====== Given text ======
Sunday 5 May 2013

Town or Country? The Rustic Renaissance by Godfrey Blount

Following on from my previous post, Rustic Renaissance, the book (Blount, G., Rustic Renaissance, The Simple Life Series No. 21, A.C. Fifield, London, 1905) begins with a chapter titled 'Town or Country':

"Few prophets of "The Simple Life" will deny that the revival of Handicrafts is an integral factor in the larger Revival of the Future, and must be advocated, if with no anticipation of its becoming an immediate and general means of livelihood, yet as an educational influence of the greatest importance even at a time like the present, when our boasted industrial development has made it almost impossible for the Handworker to compete with the factory in the production of anything useful, and in which the art of every old-fashioned industry threatens to become lost.

A.C. Fifield advert for
The Rustic Renaissance by Godfrey Blount

"We are certainly beginning to realise how deeply our characters must be modified by the conditions under which our work is done, and that no amount of apparent economic advantage, whether to employer, employed, or the public at large, under the regime of the machine, can compensate for the loss of that true dignity and general intelligence which are only possible when the worker is free in the truest sense of the word.  In other words, the question at issue, the question of Hand Labour as opposed to Machinery, does not so much relate to the Labour as to the Labourer, not so much to Capital, which is merely the tool, as to those who handle it.  But few will take so serious a view of the case as myself.  We live in an age in which the most desperate views of life jostle with anticipations of the most triumphant future.  I am of neither party, because I am of both.  I dare to criticise the present because I trust to the future; but I do not forget that the good times coming, for which I hope, must be the fruit of thought and action born of to-day.

"Simple woven border from the lower part of a linen or cotton apron"
from Art Workers' Quarterly, Volume 1, Issue 2, April 1902 p.53

"The Handicraft movement is then to my mind intensely significant.  That organised efforts to popularise handwork should be made in these days of triumphant mechanism is in itself a wonder-worthy paradox; for how could anyone in his senses advocate a return to a practise diametrically opposed to what he honestly believed to be the path of progress, unless he recognised in it the first symptom of a revulsion of feeling which heralds a change in public opinion and conduct?  If the finger of true civilisation pointed unmistakably to the greater elaboration and the more extensive use of machinery, what excuse could be found for childish tinkering with discarded tools?  It is true that the promoters of Handicraft among our Peasantry adduce poor enough arguments to explain their purpose, such as its counteracting attraction to the public-house, the supplementing of exiguous wages, the occupation of winter evenings with the ingenious manufacture of useless knickknacks which it is not worth the machines's while to exploit.  These are some of the inadequate arguments used to defend and explain the first signs of a wave of feeling which is probably all the stronger because it has grown spontaneously out of the nation's instinct for greater social health, and not in answer to a distinct appeal or for an isolated reason.
====== Study material ======
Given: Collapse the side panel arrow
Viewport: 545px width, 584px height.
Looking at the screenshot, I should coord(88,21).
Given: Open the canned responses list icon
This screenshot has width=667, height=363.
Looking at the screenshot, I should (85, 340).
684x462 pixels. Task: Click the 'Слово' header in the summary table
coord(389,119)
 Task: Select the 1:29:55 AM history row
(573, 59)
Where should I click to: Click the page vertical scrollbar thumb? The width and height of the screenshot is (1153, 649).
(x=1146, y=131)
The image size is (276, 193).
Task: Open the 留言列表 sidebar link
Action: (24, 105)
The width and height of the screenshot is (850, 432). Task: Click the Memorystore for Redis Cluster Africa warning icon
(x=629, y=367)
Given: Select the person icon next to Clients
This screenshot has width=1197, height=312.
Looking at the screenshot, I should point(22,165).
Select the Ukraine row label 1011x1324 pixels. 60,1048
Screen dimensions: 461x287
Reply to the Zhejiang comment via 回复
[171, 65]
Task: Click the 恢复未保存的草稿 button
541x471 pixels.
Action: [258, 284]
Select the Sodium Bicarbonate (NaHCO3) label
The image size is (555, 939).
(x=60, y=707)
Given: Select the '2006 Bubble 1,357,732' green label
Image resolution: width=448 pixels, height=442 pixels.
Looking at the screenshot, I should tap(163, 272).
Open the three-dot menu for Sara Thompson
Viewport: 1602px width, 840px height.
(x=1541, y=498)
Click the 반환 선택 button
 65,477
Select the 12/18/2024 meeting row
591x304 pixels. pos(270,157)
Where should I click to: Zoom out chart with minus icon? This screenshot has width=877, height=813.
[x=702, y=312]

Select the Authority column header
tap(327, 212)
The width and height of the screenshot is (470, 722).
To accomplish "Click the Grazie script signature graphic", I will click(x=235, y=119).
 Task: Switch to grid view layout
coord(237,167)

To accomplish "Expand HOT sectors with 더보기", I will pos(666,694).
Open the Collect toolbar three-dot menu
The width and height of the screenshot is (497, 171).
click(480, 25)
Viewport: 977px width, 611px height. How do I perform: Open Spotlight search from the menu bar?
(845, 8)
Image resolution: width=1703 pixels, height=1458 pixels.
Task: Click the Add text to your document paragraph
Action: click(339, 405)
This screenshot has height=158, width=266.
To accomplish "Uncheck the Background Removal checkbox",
======
* _List of tasks_
[1] Answer these questions from the post on Blount's Rustic Renaissance:
(a) In what year was the book published?
(b) What is the title of the book's opening chapter?
(c) Which volume, issue and month of Art Workers' Quarterly is the woven border taken from?
[2] In the post on Blount's Rustic Renaissance, what arguments do the promoters of Handicraft among the Peasantry give to explain their purpose? List all of them.
[3] Does each statement agree with the post on Blount's Rustic Renaissance? Answer yes or no, and quote the words that decide it.
(a) A.C. Fifield of London published the book.
(b) The writer expects handicrafts to become an immediate and general means of livelihood.
(c) The writer thinks many people will take as serious a view of the case as he does.

* _Outputs in order_
[1]
(a) 1905
(b) 'Town or Country'
(c) Volume 1, Issue 2, April 1902

[2]
- its counteracting attraction to the public-house
- the supplementing of exiguous wages
- the occupation of winter evenings with the ingenious manufacture of useless knickknacks

[3]
(a) Yes: "A.C. Fifield, London, 1905"
(b) No: "if with no anticipation of its becoming an immediate and general means of livelihood"
(c) No: "But few will take so serious a view of the case as myself."